Team:Paris Liliane Bettencourt/Project/SIP

From 2010.igem.org

(Difference between revisions)

Latest revision as of 23:07, 27 October 2010

SIP Wiki Analyser

A new software tool to analyse iGEM projects

This year, iGEM team Paris has made a piece of software to analyze the word content of iGEM wikis. We initially wanted to try to use this software to predict who would win iGEM, but as it turns out it is useful for lots of other fun things as well.
To analyse the wikis, we have implemented an algorithm that uses Statistically Improbable Phrases (SIP) to try and extract the meaning of a text, an approach which has been used recently by Amazon to find relationships between books. An SIP is a word that appears with a higher frequency in your target (whether it is a book, or an iGEM wiki) than in a large dataset of background text.

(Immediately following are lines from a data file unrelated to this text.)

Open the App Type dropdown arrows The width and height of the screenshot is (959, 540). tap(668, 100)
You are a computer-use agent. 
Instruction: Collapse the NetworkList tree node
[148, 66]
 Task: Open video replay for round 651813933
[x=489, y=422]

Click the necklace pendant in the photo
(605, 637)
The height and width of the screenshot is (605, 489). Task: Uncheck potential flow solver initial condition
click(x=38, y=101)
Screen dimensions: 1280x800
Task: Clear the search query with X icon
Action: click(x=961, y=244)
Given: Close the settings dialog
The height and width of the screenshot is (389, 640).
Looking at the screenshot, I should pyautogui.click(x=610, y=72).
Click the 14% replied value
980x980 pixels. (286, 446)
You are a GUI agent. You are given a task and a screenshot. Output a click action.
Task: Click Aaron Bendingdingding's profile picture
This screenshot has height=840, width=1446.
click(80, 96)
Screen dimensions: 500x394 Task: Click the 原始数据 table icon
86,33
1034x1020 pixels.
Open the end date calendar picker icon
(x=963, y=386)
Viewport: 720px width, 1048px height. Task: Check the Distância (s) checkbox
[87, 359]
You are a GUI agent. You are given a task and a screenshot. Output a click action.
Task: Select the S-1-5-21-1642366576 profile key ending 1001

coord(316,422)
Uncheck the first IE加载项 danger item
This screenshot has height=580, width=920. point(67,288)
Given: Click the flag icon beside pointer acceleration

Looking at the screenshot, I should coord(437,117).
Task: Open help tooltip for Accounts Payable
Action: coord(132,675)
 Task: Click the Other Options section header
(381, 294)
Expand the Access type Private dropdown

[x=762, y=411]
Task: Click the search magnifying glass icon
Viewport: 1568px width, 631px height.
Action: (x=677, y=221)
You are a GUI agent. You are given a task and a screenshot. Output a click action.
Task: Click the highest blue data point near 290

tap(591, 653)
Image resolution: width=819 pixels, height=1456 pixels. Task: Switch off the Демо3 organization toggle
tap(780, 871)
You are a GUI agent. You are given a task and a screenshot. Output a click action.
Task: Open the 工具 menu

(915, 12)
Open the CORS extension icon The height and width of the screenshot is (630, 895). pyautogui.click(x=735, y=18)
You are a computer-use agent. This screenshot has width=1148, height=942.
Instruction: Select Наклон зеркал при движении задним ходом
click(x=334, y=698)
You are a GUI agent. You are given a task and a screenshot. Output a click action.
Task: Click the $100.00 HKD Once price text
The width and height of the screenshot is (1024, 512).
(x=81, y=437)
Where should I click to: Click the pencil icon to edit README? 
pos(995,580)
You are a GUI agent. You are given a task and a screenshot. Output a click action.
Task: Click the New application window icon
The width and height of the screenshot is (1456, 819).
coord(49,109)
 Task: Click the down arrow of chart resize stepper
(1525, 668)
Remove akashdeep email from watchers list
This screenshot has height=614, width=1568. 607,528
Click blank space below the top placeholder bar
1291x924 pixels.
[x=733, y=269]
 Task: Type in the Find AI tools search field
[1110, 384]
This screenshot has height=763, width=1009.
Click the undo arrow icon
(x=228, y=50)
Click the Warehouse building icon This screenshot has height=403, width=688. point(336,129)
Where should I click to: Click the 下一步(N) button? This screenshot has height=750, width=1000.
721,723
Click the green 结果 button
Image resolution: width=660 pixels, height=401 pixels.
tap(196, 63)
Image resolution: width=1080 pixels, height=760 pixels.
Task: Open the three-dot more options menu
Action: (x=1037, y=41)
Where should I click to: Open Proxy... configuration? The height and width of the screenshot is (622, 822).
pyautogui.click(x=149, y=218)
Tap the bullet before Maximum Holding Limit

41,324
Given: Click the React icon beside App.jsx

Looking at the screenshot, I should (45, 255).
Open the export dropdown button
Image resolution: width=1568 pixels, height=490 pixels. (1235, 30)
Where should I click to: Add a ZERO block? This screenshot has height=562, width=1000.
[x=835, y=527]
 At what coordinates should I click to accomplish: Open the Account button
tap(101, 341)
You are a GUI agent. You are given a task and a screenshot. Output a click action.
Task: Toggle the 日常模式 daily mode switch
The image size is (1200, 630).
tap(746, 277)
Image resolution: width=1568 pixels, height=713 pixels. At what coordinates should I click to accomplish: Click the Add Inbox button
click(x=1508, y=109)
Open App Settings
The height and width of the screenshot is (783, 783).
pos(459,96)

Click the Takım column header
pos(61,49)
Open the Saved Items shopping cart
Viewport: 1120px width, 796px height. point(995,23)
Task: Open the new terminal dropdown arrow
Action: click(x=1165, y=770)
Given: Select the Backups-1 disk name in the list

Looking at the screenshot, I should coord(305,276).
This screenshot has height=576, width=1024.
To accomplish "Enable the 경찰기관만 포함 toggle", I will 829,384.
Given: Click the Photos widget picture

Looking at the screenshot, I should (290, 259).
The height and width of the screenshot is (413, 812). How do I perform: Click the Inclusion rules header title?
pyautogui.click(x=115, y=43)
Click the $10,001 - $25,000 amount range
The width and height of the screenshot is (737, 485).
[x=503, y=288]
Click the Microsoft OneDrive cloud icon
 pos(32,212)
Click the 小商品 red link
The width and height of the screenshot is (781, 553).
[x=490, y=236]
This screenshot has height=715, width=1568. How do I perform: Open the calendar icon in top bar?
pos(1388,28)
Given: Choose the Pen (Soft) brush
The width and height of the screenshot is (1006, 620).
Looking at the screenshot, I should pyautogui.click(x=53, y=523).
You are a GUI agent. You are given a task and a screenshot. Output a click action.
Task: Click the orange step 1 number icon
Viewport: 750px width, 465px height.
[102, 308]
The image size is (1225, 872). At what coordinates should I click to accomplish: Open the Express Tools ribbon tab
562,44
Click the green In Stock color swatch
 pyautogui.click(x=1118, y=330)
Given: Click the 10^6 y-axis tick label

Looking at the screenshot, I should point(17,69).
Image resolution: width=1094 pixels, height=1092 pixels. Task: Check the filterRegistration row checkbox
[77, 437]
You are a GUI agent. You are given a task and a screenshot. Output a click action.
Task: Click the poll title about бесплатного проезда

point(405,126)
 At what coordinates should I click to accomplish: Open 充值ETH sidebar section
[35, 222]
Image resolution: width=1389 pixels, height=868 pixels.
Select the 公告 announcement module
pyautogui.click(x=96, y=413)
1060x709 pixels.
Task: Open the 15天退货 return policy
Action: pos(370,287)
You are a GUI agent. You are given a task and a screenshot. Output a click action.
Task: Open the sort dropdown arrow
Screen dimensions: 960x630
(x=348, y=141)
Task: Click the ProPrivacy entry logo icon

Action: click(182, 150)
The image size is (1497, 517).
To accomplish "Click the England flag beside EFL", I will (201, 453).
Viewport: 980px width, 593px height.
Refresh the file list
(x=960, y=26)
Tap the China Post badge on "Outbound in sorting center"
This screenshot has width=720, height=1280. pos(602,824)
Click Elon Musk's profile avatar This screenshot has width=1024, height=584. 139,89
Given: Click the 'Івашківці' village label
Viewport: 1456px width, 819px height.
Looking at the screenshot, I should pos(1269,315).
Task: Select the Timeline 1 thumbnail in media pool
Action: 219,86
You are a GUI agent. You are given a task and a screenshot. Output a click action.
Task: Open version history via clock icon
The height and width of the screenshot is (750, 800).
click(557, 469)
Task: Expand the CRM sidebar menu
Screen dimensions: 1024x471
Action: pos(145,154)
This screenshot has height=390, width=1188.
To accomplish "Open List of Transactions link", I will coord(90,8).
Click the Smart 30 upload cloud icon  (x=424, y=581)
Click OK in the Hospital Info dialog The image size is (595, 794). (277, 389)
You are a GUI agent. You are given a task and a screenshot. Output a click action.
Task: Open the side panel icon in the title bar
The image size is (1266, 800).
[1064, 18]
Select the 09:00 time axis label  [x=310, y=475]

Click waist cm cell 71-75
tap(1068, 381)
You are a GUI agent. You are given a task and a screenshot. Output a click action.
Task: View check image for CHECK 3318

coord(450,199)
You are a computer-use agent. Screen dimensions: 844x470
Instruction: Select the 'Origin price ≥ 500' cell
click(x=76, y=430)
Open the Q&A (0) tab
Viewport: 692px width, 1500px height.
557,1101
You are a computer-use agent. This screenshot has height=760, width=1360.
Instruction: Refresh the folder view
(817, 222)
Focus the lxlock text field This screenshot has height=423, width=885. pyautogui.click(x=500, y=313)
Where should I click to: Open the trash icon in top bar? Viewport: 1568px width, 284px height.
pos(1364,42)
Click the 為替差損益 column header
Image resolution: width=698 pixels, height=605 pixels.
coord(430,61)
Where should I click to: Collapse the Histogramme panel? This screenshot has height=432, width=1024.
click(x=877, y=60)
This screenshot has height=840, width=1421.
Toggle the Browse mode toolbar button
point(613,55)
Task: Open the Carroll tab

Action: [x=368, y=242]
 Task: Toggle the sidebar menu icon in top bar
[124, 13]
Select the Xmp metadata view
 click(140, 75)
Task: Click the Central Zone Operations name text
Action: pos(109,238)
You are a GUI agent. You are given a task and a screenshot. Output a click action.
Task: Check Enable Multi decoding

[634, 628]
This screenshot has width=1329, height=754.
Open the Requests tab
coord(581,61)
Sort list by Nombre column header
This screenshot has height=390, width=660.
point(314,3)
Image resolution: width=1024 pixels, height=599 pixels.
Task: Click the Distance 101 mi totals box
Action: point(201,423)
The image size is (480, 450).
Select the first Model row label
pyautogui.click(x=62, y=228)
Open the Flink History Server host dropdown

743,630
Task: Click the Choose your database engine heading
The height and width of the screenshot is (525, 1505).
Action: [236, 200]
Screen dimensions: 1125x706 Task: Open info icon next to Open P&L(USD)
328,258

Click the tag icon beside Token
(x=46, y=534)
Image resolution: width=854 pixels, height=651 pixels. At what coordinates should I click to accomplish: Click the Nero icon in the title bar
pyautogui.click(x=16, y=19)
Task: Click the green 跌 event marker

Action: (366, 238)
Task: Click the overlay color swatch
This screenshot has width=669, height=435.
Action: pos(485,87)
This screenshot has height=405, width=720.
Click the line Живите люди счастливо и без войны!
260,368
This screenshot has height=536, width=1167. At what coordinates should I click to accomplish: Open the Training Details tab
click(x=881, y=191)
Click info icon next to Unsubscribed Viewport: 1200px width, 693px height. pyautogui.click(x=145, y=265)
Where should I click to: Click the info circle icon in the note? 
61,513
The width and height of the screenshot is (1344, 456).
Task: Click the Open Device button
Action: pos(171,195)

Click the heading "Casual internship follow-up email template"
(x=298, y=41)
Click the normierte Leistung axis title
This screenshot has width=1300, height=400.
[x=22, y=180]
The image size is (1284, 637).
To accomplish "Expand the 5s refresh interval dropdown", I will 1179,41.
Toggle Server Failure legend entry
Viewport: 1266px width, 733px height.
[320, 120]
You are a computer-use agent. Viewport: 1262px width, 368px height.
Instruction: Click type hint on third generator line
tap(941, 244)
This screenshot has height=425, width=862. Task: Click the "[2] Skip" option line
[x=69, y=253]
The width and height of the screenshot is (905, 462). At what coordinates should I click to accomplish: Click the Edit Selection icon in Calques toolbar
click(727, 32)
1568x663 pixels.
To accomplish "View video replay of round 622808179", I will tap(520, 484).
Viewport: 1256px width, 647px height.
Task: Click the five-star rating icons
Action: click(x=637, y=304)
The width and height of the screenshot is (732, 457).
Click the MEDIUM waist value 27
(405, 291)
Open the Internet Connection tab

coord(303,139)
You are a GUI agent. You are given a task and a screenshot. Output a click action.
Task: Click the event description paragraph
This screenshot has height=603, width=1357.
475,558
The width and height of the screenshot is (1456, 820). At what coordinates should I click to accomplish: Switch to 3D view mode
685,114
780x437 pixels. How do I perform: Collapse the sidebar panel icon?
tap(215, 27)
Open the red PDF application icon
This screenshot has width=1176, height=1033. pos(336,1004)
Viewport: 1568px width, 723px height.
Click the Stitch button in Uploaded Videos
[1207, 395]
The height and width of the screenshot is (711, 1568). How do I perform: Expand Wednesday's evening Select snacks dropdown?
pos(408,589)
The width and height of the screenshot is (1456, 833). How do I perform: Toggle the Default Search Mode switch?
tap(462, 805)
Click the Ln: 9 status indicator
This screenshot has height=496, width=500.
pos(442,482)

For example, a book about detectives might have "tweed jacket" or "corncob pipe" as SIPs because these words appear often in the book, but are not common words in the general corpus.

More formally :

f the frequency of the word in the target : f = o/n (o is the occurence of the word, and n the number of words in the wiki).
F the frequenc of the same word in a large sample : F = O/N (O, occurence in the sample, and N the number of words in the sample).
f/F is the "improbability factor" of a given SIP candidate.

Our algorithm uses all iGEM wikis as a background dataset, and then tries to find SIPs for each individual wiki. By using all of the wiki's text put together as a background, we are able to discard words that would be SIP's in a more general sense (clone, miniprep, igem) and instead focus on the words that make each project unique. Our software's workflow is essentially as follows: We use wget to retrieve all of the wiki pages from the iGEM server. We strip all non-alphanumeric characters and convert all remaining text to lower case. Finally, we compute the relative frequencies of each SIP in an sqlite3 database. We have extracted and calculated this for the last 3 years of iGEM, the data is available under the Download tab, for you to play with if you like.

We have used a visualization app called [http://www.wordle.net/create Wordle] to visualize our SIP results. Some of the graphics we made can be viewed under the Results tab!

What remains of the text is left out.